▶ _REQUIRED TASK 1_: Copy the part of the SQLite thread starting with "On Fri, Feb 7, 2014 at 6:01" and going on through "specific error message?", word for word.

▶ _DOCUMENT_:
________________________

All the connect call does is this:
int rc = Sqlite3.sqlite3_open(database, out this.db);
if(rc != Sqlite3.SQLITE_OK)
throw GetSqliteError(this.db, null);
Which makes me thing that sqlite3_open is returning an error code.
What happens if you do the same in CPython?
On Fri, Feb 7, 2014 at 6:01 AM, Doug Blank <doug.bl...@gmail.com> wrote:
>
> On Fri, Feb 7, 2014 at 7:47 AM, Slide <slide.o....@gmail.com> wrote:
>
>> Do you get a specific error message?
>>
>
> Sorry, yes:
>
> Traceback (most recent call last):
> File "<string>", line 1, in <module>
> _sqlite3.OperationalError: unable to open database file
>
> Does this work for you? I get this error running latest ipy.exe (Mono
> 2.10, Ubuntu 13.10) and IronPython in Calico.

________________________

(Entries pointing to words and elements)
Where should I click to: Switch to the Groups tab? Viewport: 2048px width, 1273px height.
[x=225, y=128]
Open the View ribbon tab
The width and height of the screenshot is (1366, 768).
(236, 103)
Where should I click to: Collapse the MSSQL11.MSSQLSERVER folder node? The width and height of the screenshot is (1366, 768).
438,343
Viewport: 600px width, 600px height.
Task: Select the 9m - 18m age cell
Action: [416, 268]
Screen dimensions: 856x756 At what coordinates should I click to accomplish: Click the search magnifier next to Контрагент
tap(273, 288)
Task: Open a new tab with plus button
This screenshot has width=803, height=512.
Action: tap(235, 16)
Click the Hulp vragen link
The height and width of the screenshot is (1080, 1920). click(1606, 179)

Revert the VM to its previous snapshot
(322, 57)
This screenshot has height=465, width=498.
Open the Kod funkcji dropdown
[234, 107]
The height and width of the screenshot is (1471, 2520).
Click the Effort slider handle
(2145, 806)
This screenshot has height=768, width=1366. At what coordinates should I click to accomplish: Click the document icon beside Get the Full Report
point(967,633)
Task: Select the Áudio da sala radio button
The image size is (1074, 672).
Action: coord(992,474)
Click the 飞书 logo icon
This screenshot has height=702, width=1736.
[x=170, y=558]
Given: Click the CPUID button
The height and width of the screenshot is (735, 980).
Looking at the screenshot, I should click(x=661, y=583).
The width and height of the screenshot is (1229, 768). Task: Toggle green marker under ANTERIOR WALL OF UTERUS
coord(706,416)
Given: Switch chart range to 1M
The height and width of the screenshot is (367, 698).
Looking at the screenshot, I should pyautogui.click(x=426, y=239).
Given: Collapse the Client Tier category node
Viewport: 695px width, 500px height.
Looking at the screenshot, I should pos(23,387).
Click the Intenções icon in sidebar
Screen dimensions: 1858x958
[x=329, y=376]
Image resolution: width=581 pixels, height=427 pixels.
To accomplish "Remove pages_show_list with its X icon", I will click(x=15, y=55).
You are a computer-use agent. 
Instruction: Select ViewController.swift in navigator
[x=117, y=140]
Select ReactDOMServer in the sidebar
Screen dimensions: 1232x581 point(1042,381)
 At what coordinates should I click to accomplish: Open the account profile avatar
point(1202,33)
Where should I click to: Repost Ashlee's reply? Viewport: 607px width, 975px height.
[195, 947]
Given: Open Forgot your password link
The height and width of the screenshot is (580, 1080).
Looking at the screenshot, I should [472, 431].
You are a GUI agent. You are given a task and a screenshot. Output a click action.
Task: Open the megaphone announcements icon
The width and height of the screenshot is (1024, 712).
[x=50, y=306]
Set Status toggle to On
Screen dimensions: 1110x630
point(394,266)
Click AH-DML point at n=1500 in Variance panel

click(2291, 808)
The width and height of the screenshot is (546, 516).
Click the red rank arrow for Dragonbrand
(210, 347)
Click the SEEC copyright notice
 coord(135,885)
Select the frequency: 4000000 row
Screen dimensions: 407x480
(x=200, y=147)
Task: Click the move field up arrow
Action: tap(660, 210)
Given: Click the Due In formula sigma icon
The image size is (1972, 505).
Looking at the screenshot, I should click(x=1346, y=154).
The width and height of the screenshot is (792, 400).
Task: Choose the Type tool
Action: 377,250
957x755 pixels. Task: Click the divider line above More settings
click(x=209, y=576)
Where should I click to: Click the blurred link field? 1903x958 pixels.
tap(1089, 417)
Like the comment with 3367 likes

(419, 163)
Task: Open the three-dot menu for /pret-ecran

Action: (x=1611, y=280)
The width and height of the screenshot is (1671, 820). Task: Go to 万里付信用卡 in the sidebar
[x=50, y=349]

________________________

▶ _REQUIRED TASK 2_: Write out, line for line, the rows above starting with the line that contains "The height and width of the screenshot is (1471, 2520)." and going on through the line that contains "Action: coord(992,474)".

▶ _WORKED ANSWER 1_:
On Fri, Feb 7, 2014 at 6:01 AM, Doug Blank <doug.bl...@gmail.com> wrote:
>
> On Fri, Feb 7, 2014 at 7:47 AM, Slide <slide.o....@gmail.com> wrote:
>
>> Do you get a specific error message?

▶ _WORKED ANSWER 2_:
The height and width of the screenshot is (1471, 2520).
Click the Effort slider handle
(2145, 806)
This screenshot has height=768, width=1366. At what coordinates should I click to accomplish: Click the document icon beside Get the Full Report
point(967,633)
Task: Select the Áudio da sala radio button
The image size is (1074, 672).
Action: coord(992,474)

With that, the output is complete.